Task instructions:
Please copy every one of the records below word for word, leaving out the pictures.

Record extracts:
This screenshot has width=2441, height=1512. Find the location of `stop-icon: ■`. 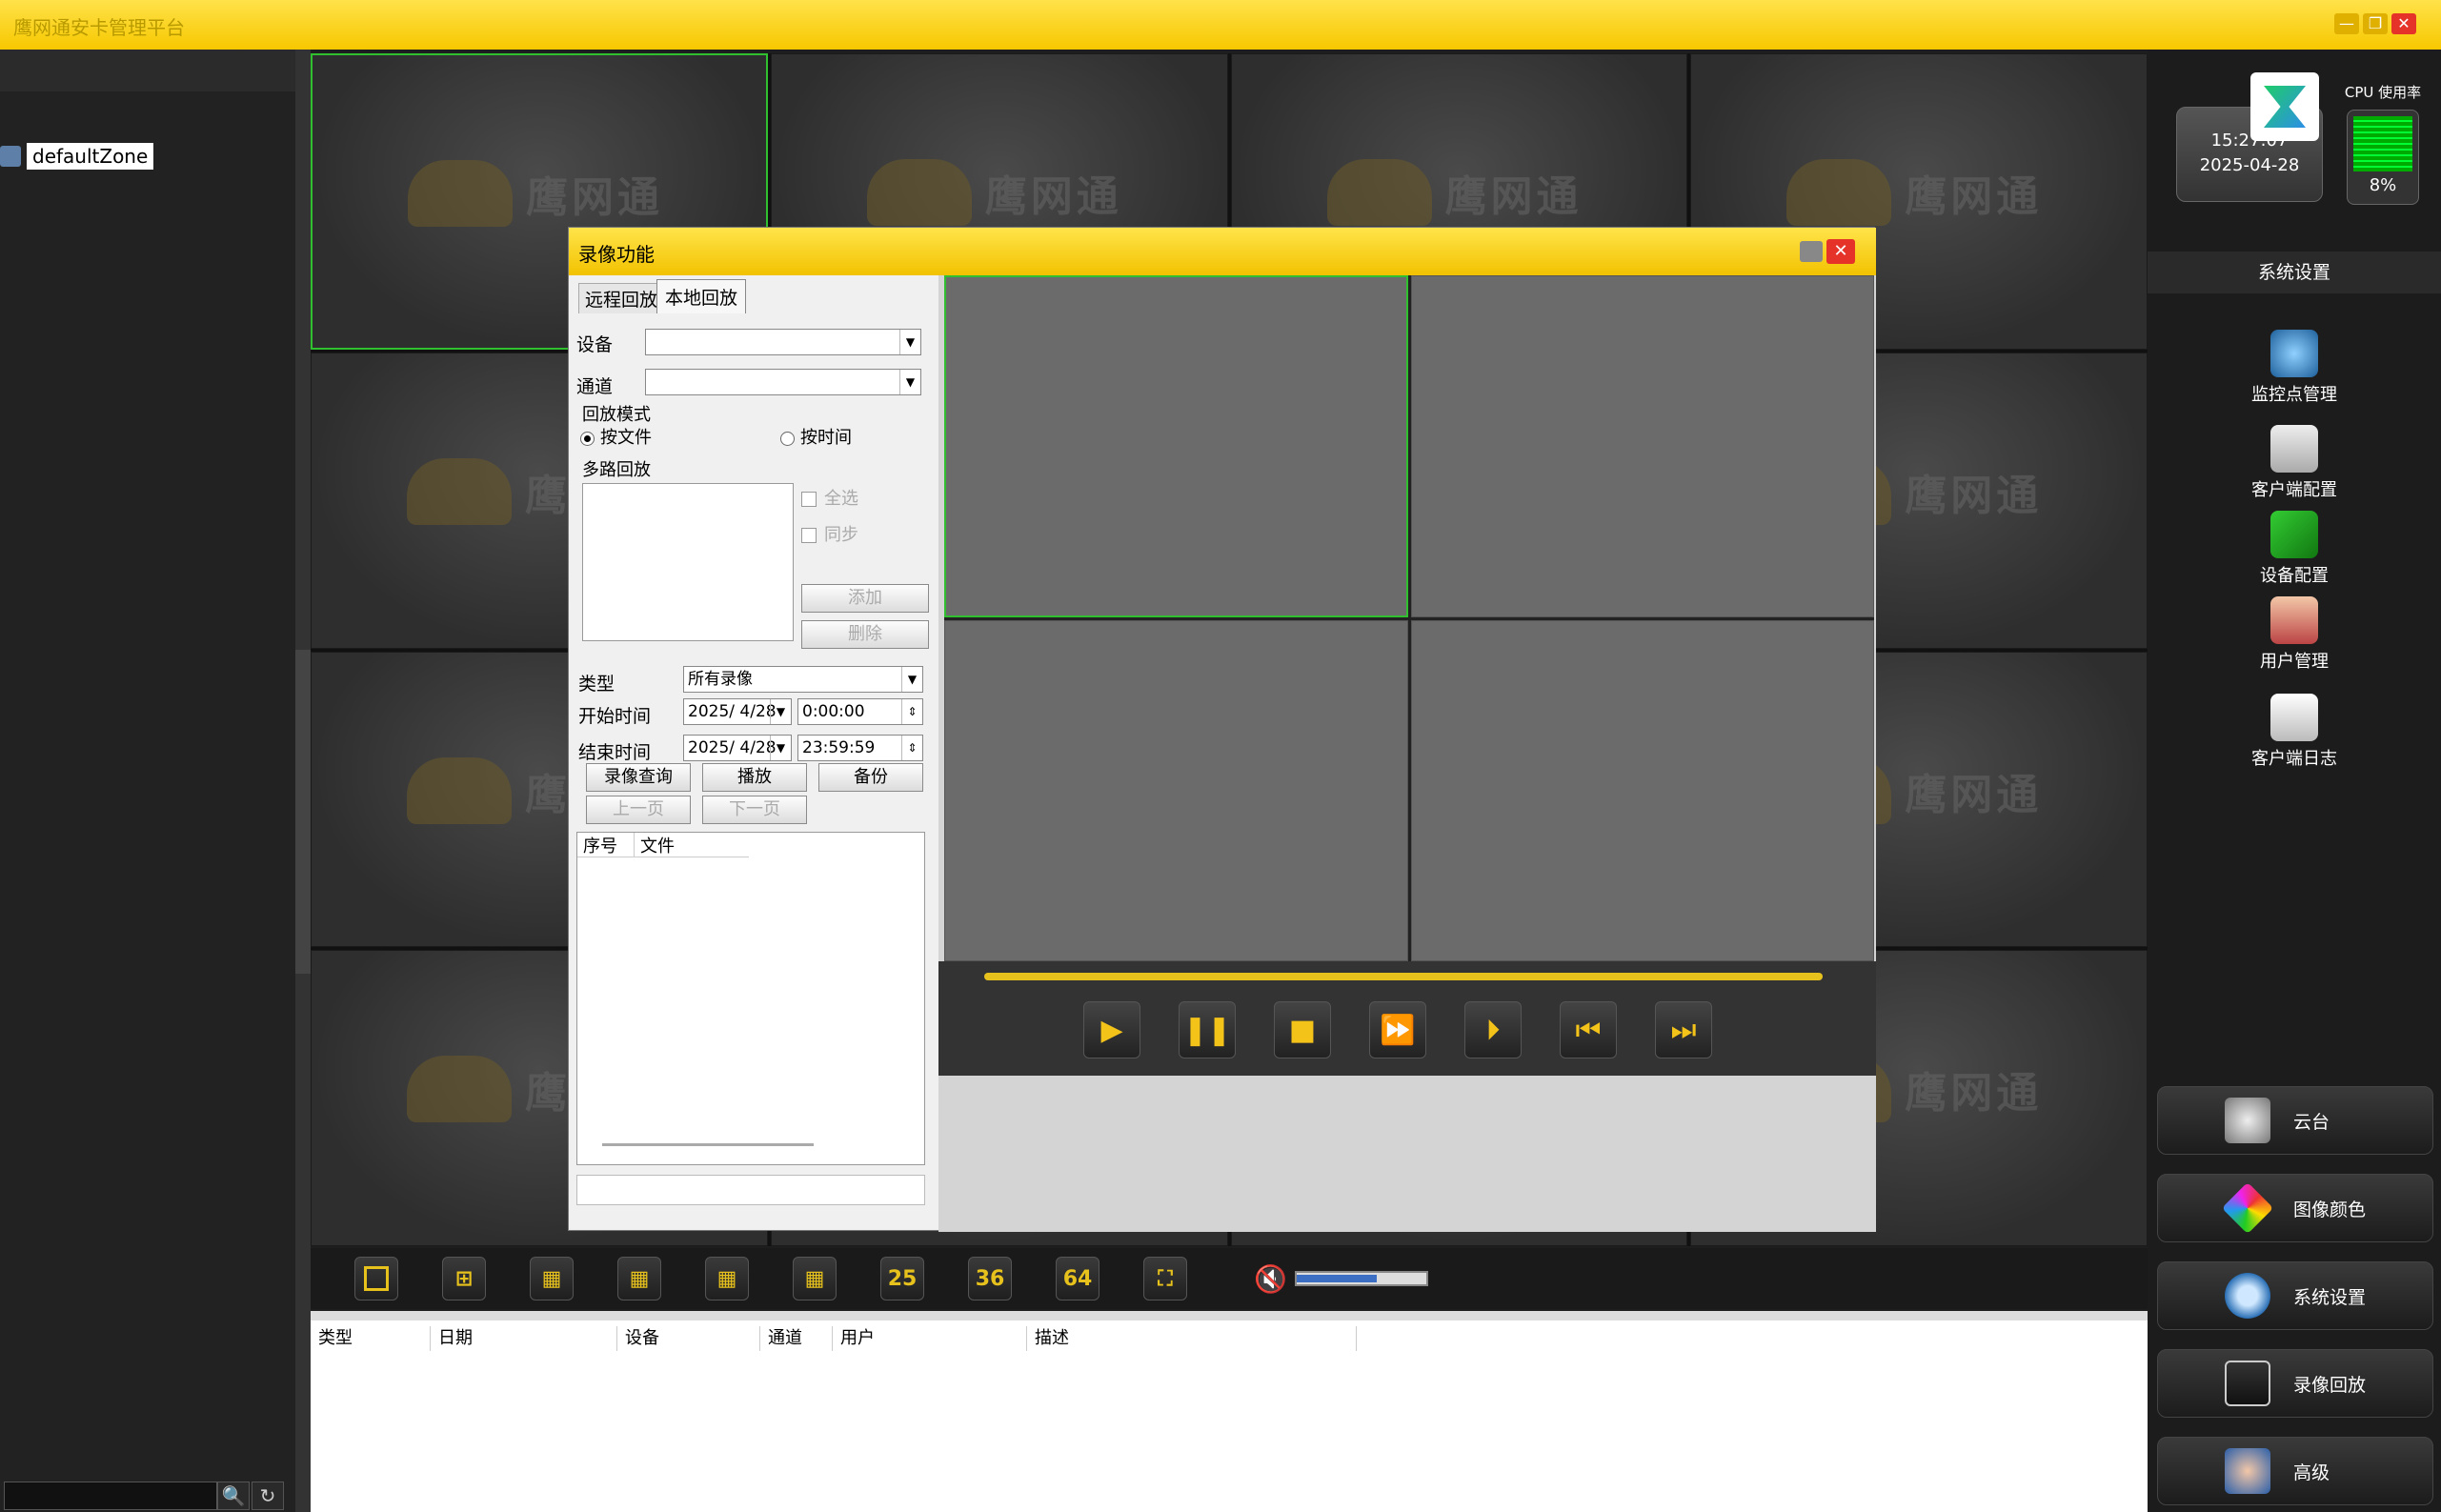

stop-icon: ■ is located at coordinates (1302, 1030).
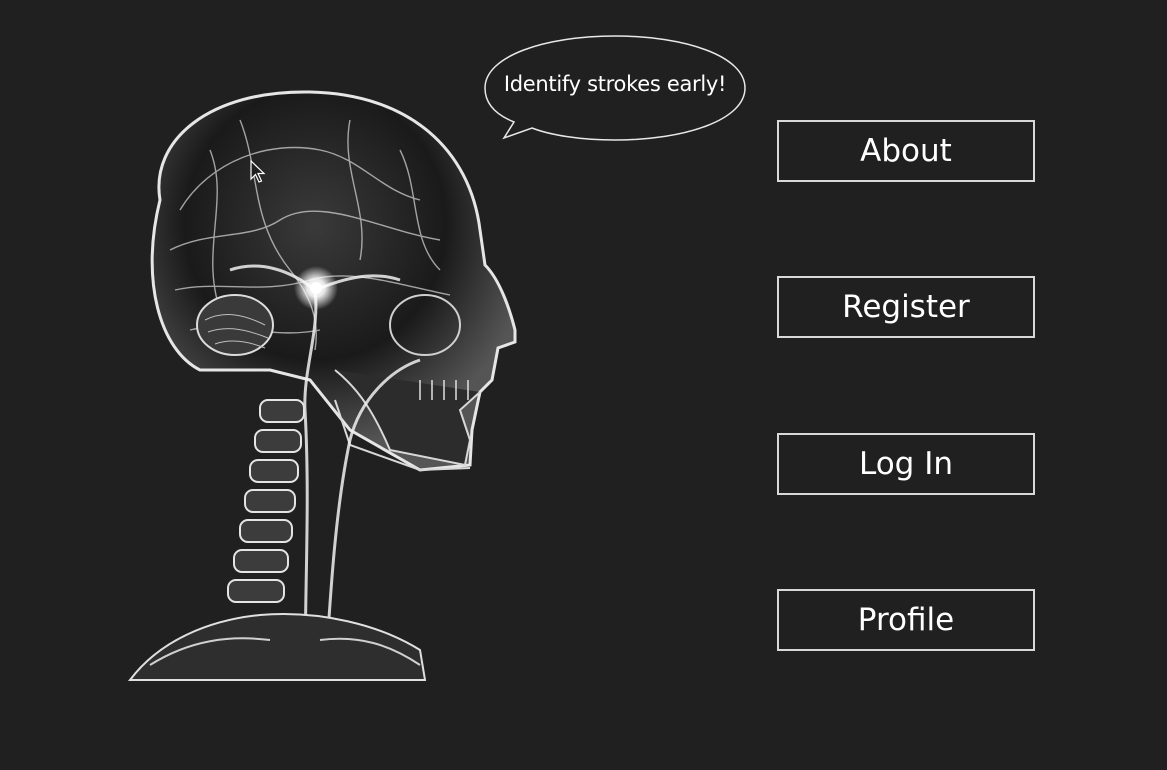 The width and height of the screenshot is (1167, 770). What do you see at coordinates (615, 84) in the screenshot?
I see `speech-bubble-text: Identify strokes early!` at bounding box center [615, 84].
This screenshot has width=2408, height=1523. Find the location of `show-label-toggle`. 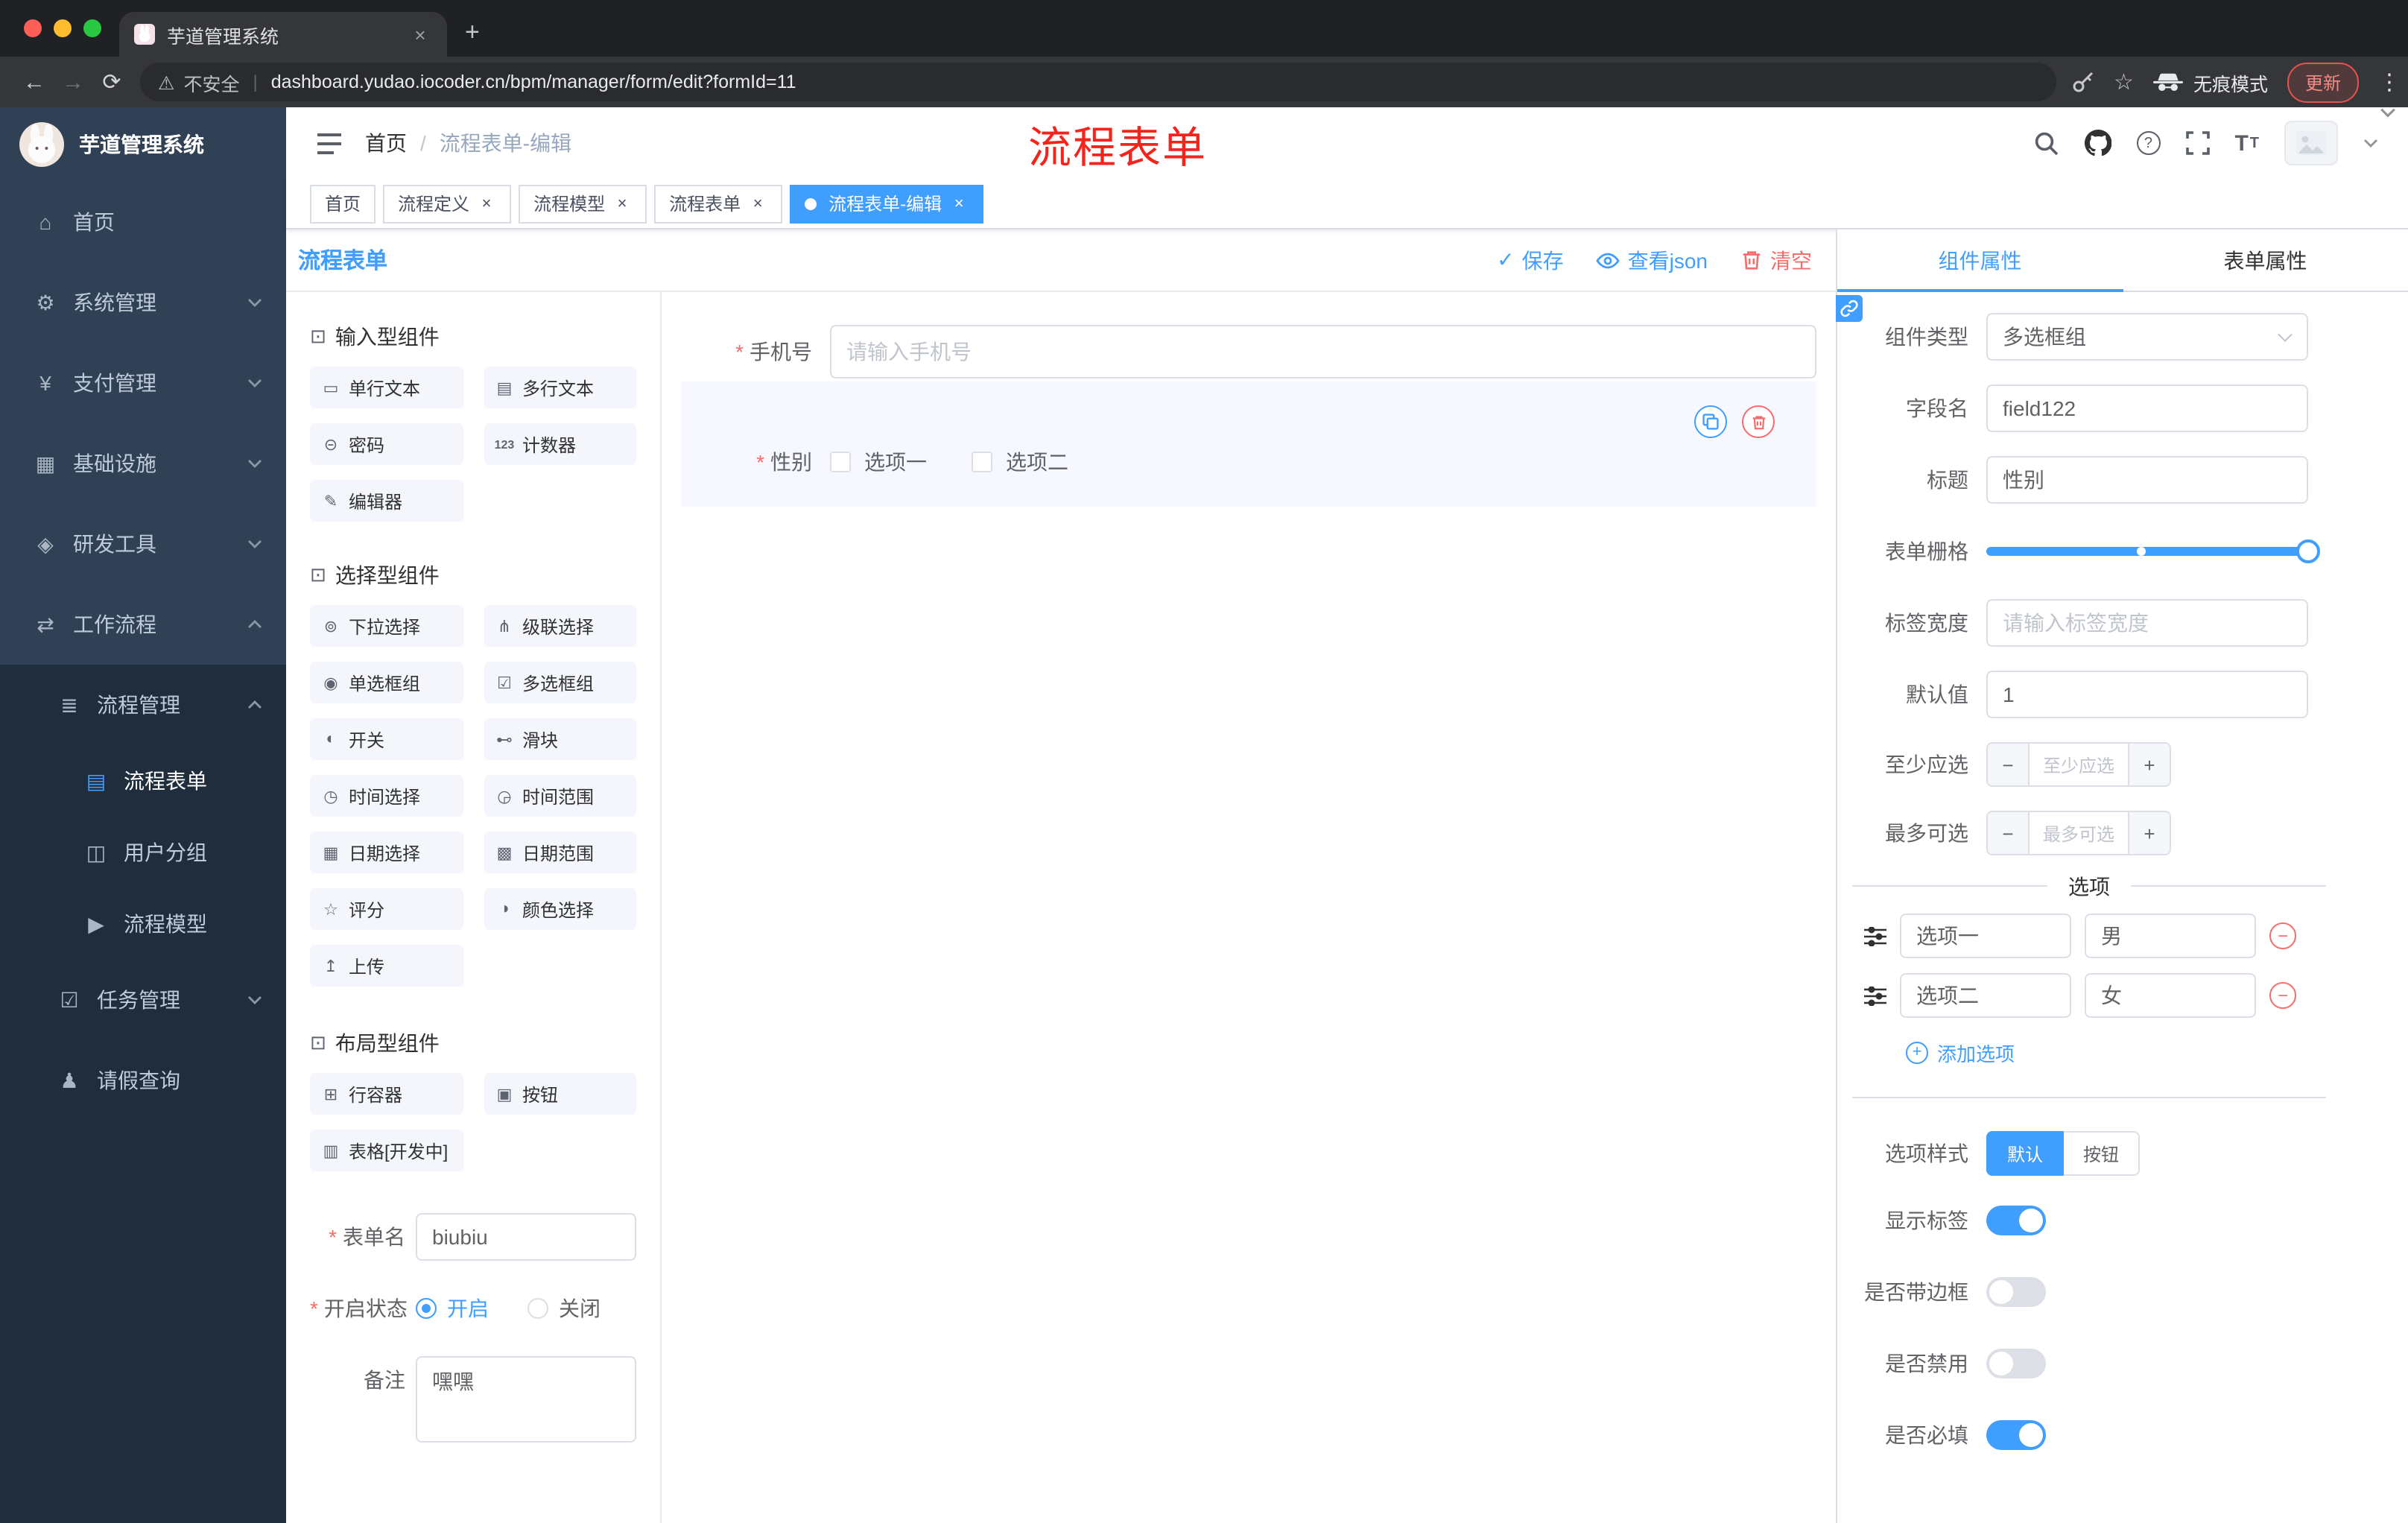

Written solution:
This screenshot has width=2441, height=1512. Find the location of `stop-icon: ■`. 

stop-icon: ■ is located at coordinates (1302, 1030).
 The width and height of the screenshot is (1167, 770). What do you see at coordinates (615, 84) in the screenshot?
I see `speech-bubble-text: Identify strokes early!` at bounding box center [615, 84].
This screenshot has width=2408, height=1523. Find the location of `show-label-toggle`. 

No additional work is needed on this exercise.